Q: In addition to conducting extensive research on Polish-Jewish relations, anti-Semitism and ethnic violence, you have served as director for Poland for John J. Hartman's Foundation of Remembrance and Reconciliation and received the Shofar Zachor Award from the Phoenix Holocaust Survivors' Association for your work in Holocaust education and community interaction. There is a public-facing ethos to your work that goes beyond that of most academic historians. How do your research and community work inform your approach to the other?

A: I must first admit that this public-facing work does not come easy to me. By disposition, I’m a rather shy person for whom public events always come with a good deal of stress. But when I joined ASU in 2011, there was no question that public outreach will be an important aspect of my intellectual endeavors here. I came to work with these wonderful and formidable directors of two centers: Hava Samuelson at the Center for Jewish Studies and Steven Batalden (now retired) at the Melikian Center. 

Both have been great champions of public outreach for years; they well understand and advocate the importance of relationships with the community at large. They have always emphasized that we are not an ivory tower but have profound responsibility to serve the public. This, of course, is one of the most important missions of ASU more broadly. I immediately understood that I’m a public scholar here! I cannot hide in my office doing research and share my expertise with students and peer scholars only, I must engage with our Valley communities. In my case, that meant mainly Jewish and ethnic Polish communities. And it has become an incredibly fulfilling and enriching experience and I’m always happy to provide either my academic expertise or any other help if needed. I have met hundreds of amazing people; some of them became my friends. I especially cherish my friendships with Holocaust survivors here in the Valley and the U.S. more broadly. It’s not surprising then that the Shofar Zachor Award was an honor of my life! I’m not saying anything original when I stress how important education on the Holocaust, in particular, and xenophobia and ethnic violence, in general, is these days.

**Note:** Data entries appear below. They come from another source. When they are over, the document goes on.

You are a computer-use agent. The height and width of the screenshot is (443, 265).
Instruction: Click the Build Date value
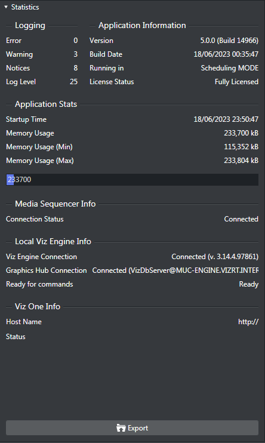[x=226, y=54]
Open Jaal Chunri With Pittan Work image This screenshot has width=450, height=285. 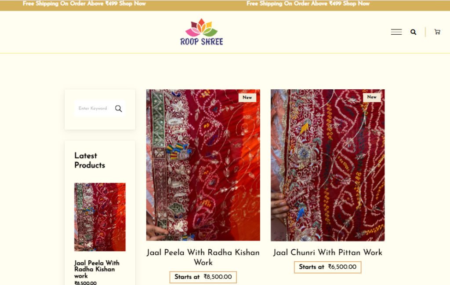click(x=327, y=165)
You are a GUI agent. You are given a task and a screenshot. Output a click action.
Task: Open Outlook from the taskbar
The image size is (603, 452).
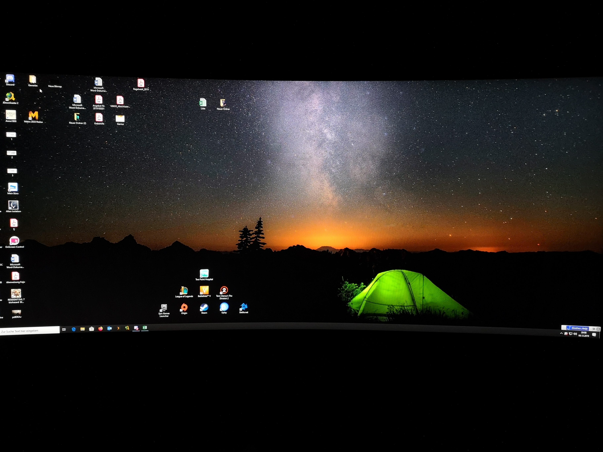pyautogui.click(x=109, y=328)
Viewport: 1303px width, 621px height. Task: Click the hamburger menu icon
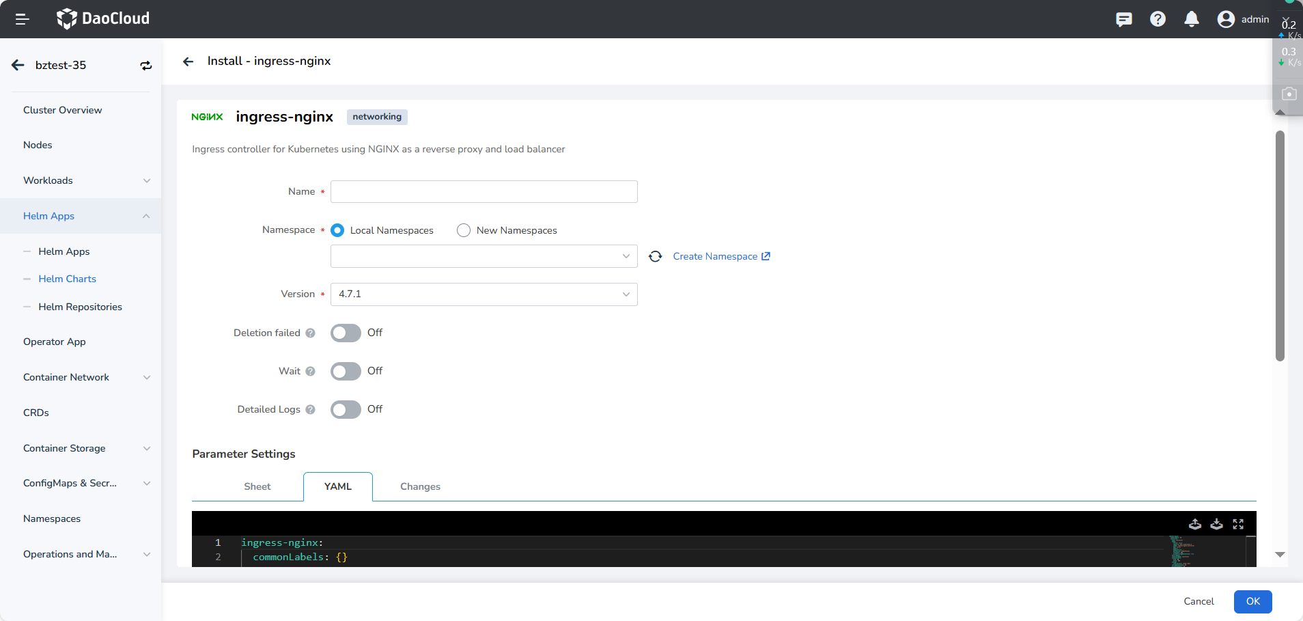point(22,19)
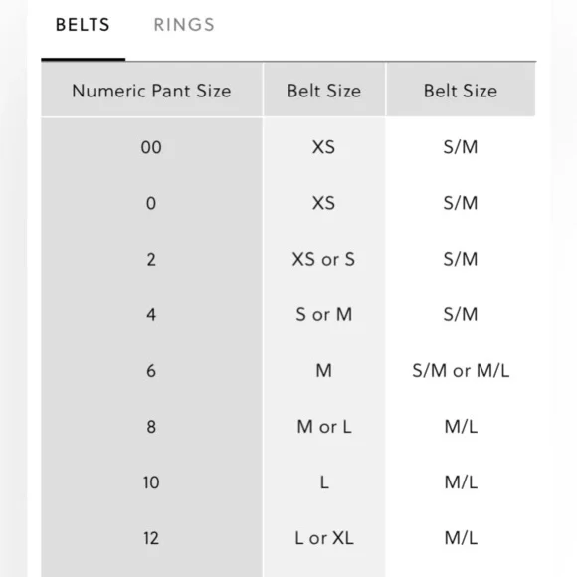Click the XS cell for size 00
This screenshot has height=577, width=577.
point(324,147)
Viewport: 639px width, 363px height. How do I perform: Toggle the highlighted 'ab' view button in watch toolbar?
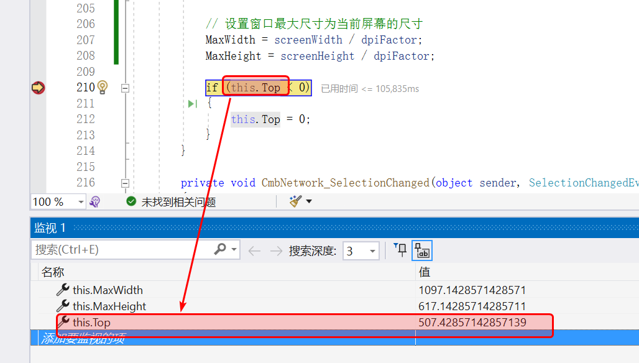[x=423, y=250]
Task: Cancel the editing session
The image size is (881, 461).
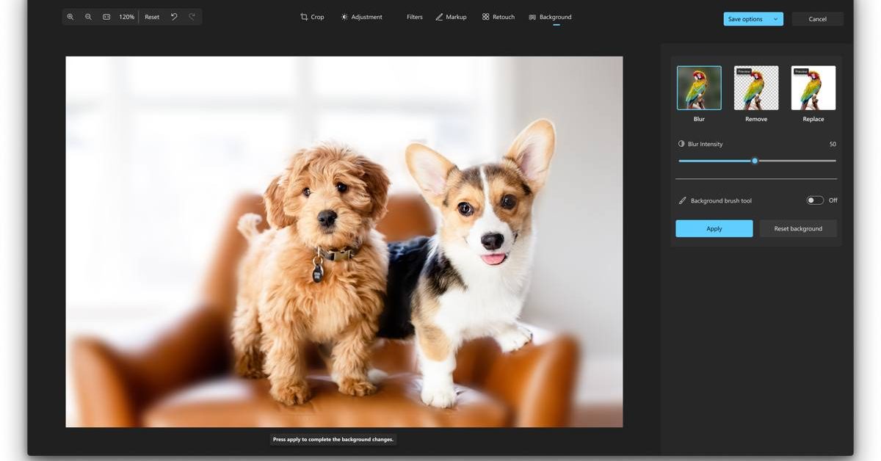Action: click(817, 19)
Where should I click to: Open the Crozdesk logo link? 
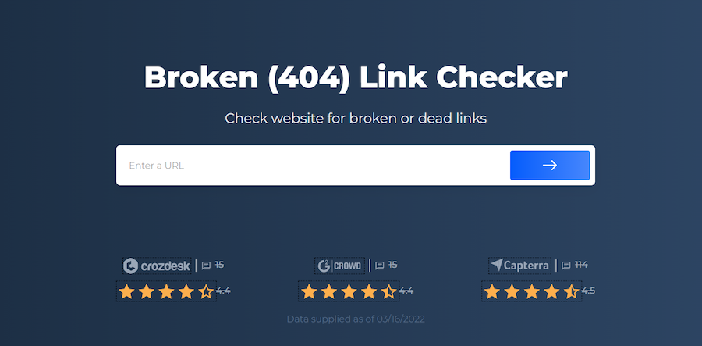pos(157,266)
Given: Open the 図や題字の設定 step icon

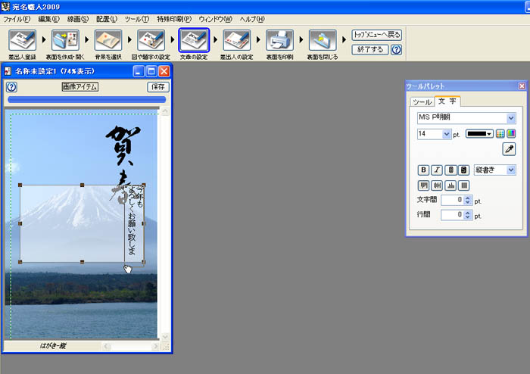Looking at the screenshot, I should [151, 42].
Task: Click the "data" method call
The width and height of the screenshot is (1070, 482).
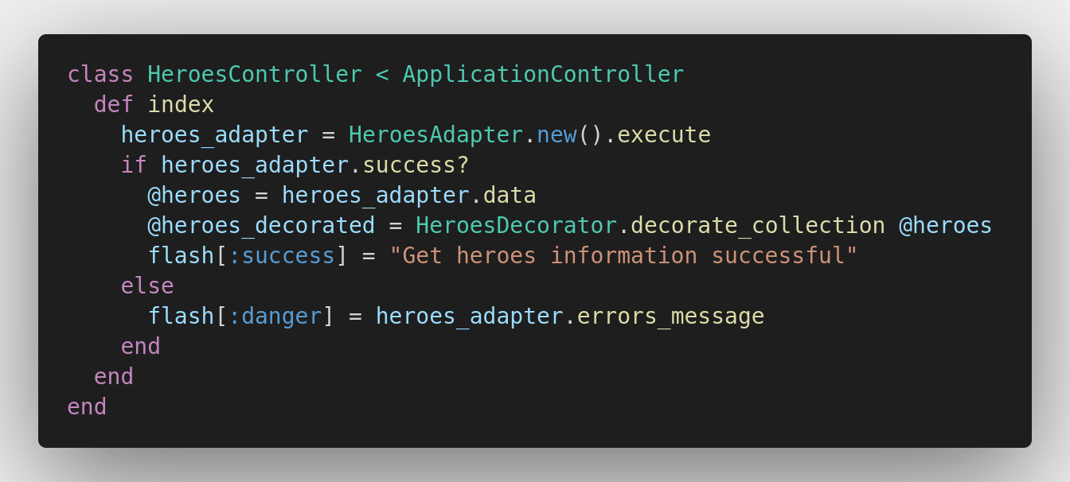Action: [x=510, y=196]
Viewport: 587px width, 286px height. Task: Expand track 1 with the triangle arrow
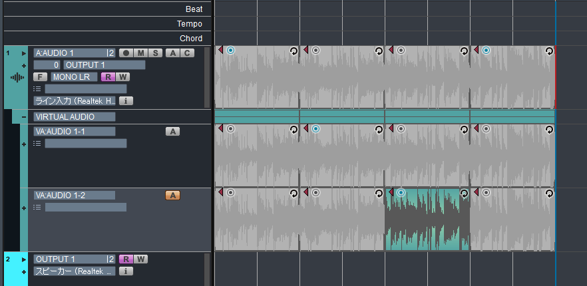(x=24, y=53)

How do the two inform each other? Thanks to my public work, I became much more comfortable in reaching out to both Jewish survivors and ethnic Poles with requests for interviews for my new research project. Some of these interviews came to fruition solely thanks to the relationships which started during my public meetings. It also, I think, made me a better writer. I now think about the broader audience, not just the academic one, when I draft my texts. 

With my academic and public work, I try to also build bridges between ethnic Polish and Jewish communities which do not often see eye to eye, to put it mildly. I think as a non-Jewish historian, a native of Poland, who does work in Polish-Jewish history, I have a unique position and special responsibility to facilitate conversations about our difficult histories. I am currently on leave, but whenever we organized events in Polish-Jewish history, I reached out to the Polish community in Phoenix. Our former honorary consul Bogumił Horchem and his wife Elżbieta were great supporters of these efforts.